--- ACTIVITY ---
All lines from the first line of the material up to and including the line with "Switch to the Auswertung" must be copied exactly, and no others.

--- RECORD SET ---
◇ ◇ ◇ ◇ ◇

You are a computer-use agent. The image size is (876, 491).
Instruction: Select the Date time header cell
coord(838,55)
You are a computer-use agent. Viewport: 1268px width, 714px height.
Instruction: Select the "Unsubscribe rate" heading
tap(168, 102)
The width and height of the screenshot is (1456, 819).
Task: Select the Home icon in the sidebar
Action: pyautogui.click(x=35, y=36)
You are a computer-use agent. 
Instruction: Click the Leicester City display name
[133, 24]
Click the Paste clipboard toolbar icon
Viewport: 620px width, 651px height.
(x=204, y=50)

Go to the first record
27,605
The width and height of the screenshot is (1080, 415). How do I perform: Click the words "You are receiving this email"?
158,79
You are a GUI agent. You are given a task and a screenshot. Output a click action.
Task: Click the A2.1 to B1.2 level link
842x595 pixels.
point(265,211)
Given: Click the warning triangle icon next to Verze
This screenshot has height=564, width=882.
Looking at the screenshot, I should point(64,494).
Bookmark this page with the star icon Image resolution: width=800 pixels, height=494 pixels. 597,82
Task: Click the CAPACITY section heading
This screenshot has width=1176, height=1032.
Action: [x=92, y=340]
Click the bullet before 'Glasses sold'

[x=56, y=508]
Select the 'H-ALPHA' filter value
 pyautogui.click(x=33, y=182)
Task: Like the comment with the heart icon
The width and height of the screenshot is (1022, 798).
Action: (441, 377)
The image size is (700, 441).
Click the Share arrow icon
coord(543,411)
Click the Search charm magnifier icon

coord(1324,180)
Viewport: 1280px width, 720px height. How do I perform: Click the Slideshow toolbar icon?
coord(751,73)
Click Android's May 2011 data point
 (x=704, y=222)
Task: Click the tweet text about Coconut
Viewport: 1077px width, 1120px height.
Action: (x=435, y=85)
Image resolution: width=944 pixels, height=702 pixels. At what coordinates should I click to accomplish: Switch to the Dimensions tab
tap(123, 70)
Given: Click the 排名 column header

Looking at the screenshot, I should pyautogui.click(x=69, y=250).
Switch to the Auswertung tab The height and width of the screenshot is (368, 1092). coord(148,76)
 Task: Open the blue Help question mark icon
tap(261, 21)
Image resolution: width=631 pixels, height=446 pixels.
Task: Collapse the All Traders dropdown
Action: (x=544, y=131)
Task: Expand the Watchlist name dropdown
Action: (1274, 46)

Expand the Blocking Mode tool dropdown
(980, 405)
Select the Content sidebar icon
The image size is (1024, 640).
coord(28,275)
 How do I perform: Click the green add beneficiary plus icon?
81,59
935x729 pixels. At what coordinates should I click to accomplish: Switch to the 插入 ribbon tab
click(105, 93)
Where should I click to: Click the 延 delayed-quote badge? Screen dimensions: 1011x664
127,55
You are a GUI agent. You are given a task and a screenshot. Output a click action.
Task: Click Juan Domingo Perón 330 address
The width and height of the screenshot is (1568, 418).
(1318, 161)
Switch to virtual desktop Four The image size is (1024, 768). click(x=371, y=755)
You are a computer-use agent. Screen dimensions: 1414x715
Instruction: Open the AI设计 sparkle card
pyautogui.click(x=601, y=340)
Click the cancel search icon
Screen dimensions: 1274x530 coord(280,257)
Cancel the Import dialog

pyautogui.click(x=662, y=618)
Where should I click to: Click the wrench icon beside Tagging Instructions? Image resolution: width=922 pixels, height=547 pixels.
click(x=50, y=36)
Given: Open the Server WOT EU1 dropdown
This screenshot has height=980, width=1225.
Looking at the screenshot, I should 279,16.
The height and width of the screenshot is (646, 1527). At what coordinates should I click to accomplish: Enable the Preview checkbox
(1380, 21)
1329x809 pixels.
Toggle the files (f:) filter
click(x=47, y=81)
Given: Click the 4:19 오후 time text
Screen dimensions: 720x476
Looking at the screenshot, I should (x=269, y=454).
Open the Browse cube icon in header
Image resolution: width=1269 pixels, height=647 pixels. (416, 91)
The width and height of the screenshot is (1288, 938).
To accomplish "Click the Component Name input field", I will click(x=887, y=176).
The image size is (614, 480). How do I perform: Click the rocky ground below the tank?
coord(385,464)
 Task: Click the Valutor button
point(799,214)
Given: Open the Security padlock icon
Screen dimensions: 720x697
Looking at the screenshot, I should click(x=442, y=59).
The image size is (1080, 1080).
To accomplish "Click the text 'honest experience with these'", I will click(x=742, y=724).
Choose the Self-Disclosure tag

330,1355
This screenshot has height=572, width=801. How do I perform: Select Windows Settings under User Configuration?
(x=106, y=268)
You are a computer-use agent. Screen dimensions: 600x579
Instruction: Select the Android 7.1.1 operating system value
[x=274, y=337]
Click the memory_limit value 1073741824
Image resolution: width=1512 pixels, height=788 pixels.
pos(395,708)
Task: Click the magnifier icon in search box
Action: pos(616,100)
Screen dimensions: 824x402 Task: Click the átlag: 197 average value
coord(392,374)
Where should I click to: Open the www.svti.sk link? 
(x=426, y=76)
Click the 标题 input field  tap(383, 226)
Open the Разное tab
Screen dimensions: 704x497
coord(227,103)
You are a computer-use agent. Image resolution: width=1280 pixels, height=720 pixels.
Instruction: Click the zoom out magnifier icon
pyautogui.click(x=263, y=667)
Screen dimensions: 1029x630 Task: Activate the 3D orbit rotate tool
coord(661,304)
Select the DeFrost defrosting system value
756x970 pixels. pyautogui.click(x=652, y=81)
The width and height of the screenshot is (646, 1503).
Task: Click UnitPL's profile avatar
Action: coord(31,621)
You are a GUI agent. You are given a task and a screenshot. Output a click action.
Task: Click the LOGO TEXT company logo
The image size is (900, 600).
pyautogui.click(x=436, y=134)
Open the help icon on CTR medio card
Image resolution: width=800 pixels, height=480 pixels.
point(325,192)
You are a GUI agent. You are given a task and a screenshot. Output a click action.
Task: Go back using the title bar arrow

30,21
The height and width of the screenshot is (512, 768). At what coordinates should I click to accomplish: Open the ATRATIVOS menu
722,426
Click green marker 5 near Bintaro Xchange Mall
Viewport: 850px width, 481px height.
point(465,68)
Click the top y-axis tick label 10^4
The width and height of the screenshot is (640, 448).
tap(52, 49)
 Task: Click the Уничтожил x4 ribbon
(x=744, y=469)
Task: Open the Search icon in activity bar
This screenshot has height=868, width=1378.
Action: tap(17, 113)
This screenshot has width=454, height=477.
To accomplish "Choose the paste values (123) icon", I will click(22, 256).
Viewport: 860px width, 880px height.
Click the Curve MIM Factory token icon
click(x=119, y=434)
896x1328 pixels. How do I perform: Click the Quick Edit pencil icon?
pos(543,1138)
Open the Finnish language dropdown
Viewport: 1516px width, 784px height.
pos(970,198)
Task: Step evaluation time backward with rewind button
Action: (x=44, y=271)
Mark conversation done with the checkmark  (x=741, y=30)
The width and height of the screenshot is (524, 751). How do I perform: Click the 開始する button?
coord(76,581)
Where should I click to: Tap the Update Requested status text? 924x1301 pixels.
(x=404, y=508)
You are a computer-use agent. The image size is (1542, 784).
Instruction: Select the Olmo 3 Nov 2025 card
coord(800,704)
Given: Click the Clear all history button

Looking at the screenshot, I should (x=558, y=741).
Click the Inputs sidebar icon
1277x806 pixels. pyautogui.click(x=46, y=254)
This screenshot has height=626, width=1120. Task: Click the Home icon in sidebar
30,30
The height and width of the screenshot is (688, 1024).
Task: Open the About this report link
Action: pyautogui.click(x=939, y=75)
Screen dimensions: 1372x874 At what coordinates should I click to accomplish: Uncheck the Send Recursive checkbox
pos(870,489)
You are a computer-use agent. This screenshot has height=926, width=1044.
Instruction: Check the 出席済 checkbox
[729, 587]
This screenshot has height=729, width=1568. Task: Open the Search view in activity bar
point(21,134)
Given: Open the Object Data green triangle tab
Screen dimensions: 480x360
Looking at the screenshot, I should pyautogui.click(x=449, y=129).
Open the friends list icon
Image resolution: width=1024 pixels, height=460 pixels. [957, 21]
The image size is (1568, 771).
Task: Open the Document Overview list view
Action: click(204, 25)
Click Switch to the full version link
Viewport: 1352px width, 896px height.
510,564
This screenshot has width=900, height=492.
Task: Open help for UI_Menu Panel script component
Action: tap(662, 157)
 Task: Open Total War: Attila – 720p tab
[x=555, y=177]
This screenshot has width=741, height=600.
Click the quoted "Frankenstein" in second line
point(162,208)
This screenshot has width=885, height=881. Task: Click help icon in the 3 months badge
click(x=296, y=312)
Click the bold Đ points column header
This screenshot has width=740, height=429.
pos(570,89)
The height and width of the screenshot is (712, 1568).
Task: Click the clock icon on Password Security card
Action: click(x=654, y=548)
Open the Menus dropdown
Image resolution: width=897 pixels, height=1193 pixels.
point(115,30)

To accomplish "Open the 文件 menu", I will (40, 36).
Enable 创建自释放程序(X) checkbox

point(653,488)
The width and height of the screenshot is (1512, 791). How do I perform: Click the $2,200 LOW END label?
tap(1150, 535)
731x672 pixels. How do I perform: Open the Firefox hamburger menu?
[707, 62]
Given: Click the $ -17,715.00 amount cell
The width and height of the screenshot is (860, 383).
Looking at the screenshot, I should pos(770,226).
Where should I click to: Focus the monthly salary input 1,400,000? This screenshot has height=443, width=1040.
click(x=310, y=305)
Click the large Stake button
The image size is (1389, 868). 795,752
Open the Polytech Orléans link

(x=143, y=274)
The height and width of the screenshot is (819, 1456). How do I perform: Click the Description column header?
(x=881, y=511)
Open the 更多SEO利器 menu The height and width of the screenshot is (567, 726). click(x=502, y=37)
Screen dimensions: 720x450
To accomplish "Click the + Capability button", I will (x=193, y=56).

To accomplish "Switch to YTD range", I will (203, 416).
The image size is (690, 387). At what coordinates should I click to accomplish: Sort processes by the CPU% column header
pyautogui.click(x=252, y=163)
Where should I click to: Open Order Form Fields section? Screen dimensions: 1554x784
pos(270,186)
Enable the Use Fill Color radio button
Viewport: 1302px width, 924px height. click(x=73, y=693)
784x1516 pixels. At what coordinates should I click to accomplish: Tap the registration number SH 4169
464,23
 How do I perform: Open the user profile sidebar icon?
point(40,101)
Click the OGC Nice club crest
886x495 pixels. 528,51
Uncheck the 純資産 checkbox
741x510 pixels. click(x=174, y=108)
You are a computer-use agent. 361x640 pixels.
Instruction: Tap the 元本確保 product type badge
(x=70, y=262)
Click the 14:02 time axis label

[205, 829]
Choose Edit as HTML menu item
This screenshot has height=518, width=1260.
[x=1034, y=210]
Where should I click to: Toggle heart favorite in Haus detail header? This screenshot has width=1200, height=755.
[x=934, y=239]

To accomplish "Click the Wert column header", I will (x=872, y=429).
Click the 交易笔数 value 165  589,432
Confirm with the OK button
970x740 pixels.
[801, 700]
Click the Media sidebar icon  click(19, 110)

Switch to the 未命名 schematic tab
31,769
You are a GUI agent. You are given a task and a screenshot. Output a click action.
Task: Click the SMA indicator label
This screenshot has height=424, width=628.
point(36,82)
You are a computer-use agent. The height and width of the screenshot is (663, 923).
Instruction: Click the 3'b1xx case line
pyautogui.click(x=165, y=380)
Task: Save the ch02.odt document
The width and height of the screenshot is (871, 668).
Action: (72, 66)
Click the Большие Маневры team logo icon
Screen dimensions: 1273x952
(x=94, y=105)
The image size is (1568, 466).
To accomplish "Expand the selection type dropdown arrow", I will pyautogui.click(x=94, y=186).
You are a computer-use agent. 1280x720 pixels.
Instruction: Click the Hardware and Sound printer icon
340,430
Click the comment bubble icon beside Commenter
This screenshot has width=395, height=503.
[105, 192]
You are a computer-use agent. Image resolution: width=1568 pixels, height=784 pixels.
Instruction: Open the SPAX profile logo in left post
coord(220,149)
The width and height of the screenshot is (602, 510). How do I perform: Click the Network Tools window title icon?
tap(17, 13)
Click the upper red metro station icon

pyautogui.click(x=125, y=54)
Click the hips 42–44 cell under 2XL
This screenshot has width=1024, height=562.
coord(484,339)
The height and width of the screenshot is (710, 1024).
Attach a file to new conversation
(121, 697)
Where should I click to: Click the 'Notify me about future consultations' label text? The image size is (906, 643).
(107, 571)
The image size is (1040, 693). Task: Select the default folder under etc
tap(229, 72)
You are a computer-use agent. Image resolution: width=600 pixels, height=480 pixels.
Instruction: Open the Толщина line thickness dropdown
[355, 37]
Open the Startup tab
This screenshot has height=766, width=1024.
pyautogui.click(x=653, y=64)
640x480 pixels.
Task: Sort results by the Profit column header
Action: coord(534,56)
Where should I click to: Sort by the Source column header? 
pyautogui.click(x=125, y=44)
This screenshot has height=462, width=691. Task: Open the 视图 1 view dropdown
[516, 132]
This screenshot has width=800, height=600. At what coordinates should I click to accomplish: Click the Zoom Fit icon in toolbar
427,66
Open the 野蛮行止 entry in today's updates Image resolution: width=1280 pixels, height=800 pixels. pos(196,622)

◇ ◇ ◇ ◇ ◇

--- RESULT BELOW ---
You are a computer-use agent. The image size is (876, 491).
Instruction: Select the Date time header cell
coord(838,55)
You are a computer-use agent. Viewport: 1268px width, 714px height.
Instruction: Select the "Unsubscribe rate" heading
tap(168, 102)
The width and height of the screenshot is (1456, 819).
Task: Select the Home icon in the sidebar
Action: pyautogui.click(x=35, y=36)
You are a computer-use agent. 
Instruction: Click the Leicester City display name
[133, 24]
Click the Paste clipboard toolbar icon
Viewport: 620px width, 651px height.
(x=204, y=50)

Go to the first record
27,605
The width and height of the screenshot is (1080, 415). How do I perform: Click the words "You are receiving this email"?
158,79
You are a GUI agent. You are given a task and a screenshot. Output a click action.
Task: Click the A2.1 to B1.2 level link
842x595 pixels.
point(265,211)
Given: Click the warning triangle icon next to Verze
This screenshot has height=564, width=882.
Looking at the screenshot, I should point(64,494).
Bookmark this page with the star icon Image resolution: width=800 pixels, height=494 pixels. 597,82
Task: Click the CAPACITY section heading
This screenshot has width=1176, height=1032.
Action: [x=92, y=340]
Click the bullet before 'Glasses sold'

[x=56, y=508]
Select the 'H-ALPHA' filter value
 pyautogui.click(x=33, y=182)
Task: Like the comment with the heart icon
The width and height of the screenshot is (1022, 798).
Action: (441, 377)
The image size is (700, 441).
Click the Share arrow icon
coord(543,411)
Click the Search charm magnifier icon

coord(1324,180)
Viewport: 1280px width, 720px height. How do I perform: Click the Slideshow toolbar icon?
coord(751,73)
Click Android's May 2011 data point
 (x=704, y=222)
Task: Click the tweet text about Coconut
Viewport: 1077px width, 1120px height.
Action: (x=435, y=85)
Image resolution: width=944 pixels, height=702 pixels. At what coordinates should I click to accomplish: Switch to the Dimensions tab
tap(123, 70)
Given: Click the 排名 column header

Looking at the screenshot, I should pyautogui.click(x=69, y=250).
Switch to the Auswertung tab The height and width of the screenshot is (368, 1092). coord(148,76)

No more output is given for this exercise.